The Q9BK’s sound is almost as potent as its pictures. Its Onkyo-designed 2.1-channel speaker system is powerful enough to cast sound far and wide across your living room, doing film soundtracks the favour of creating an audio world beyond the confines of the picture.

There’s even a mild sense of height to the Q9BK’s wall of sound, helping it get at least some benefit from the overhead effects associated with Dolby Atmos mixes. The Q9BK does a good job generally of placing subtle effects in more or less the right place in a sound mix – especially, again, if that mix is a Dolby Atmos soundtrack. 

The large circular subwoofer on the TV’s rear, meanwhile, pumps out a healthy amount of low-frequency sound to help ground action scenes and prevent treble details from sounding too shrill, bright or isolated. The bass doesn’t sound quite as refined as the crisp, clean sound from the main speakers, but it seldom succumbs to truly distracting distortions.
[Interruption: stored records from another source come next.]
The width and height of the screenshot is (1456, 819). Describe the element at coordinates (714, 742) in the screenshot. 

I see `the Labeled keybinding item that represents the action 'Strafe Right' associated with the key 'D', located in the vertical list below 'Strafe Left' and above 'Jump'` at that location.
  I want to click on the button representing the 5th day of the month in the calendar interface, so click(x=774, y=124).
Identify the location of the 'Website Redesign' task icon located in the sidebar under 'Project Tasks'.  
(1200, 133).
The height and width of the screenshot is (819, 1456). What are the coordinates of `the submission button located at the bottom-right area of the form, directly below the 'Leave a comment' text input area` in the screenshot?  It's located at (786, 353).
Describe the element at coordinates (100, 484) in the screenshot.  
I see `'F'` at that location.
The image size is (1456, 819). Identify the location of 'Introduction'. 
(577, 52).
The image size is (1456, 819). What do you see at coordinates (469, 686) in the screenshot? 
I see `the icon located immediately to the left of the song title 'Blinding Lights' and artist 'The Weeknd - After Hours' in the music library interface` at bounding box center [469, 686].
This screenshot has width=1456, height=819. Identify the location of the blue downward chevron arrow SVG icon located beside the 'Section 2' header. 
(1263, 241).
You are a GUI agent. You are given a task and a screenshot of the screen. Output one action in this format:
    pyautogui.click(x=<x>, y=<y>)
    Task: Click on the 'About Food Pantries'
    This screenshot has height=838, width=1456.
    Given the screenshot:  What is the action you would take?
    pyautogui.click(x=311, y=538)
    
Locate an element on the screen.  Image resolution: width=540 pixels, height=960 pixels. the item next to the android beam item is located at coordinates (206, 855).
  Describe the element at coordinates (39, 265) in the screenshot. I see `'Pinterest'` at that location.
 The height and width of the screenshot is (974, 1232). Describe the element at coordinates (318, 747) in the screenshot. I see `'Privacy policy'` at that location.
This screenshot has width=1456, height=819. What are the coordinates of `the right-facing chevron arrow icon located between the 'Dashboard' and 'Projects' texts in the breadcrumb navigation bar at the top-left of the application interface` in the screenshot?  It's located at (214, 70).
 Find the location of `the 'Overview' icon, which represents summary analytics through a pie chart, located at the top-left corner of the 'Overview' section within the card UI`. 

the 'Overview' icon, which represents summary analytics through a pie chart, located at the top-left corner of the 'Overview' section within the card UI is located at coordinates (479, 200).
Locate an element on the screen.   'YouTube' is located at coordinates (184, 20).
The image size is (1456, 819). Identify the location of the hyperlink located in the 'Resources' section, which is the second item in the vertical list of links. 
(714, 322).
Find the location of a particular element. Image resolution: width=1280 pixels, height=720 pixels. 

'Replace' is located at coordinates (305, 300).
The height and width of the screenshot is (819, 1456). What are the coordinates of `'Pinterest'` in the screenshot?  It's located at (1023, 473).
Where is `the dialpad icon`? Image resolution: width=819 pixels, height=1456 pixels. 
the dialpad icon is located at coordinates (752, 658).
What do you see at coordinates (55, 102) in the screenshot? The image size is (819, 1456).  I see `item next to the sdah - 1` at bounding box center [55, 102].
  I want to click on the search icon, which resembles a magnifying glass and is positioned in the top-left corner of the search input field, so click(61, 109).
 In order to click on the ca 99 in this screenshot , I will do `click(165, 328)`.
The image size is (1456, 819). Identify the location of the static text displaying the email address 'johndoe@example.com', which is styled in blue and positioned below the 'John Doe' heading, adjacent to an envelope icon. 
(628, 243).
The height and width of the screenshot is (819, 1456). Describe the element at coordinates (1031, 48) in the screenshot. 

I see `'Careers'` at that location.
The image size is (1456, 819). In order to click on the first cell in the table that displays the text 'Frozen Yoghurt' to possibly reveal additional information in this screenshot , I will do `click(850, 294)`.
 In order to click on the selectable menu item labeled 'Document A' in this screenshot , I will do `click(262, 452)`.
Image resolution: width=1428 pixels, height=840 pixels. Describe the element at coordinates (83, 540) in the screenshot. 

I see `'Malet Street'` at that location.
The speakers are powerful enough to move through plenty of gears as action or horror scenes build, too, though things can start to sound a little congested and constrained with the very densest soundtrack moments. Dialogue – especially male voices – can lose a little clarity and neutrality when the going gets tough. Once again, though, the Q9BK’s audio can be considered more than good enough for such aggressively priced TVs. And of course, you can increase sound quality by linking up a soundbar.

TCL Q9BK review: Verdict

The Q9BK is another hugely enjoyable chip off the old (well, actually quite new but already well-established) TCL block. It delivers the now familiar TCL characteristics of exceptionally bright, vibrant but also contrast-rich pictures and punchy, powerful sound at eye-catching prices.

The TV also benefits from TCL’s eagerness to please gamers as well as movie fans, and the extreme range of screen sizes available means there’s something for pretty much anyone. Even people wanting to set up a big-screen home cinema system that’s capable of doing more justice to HDR than any projector can.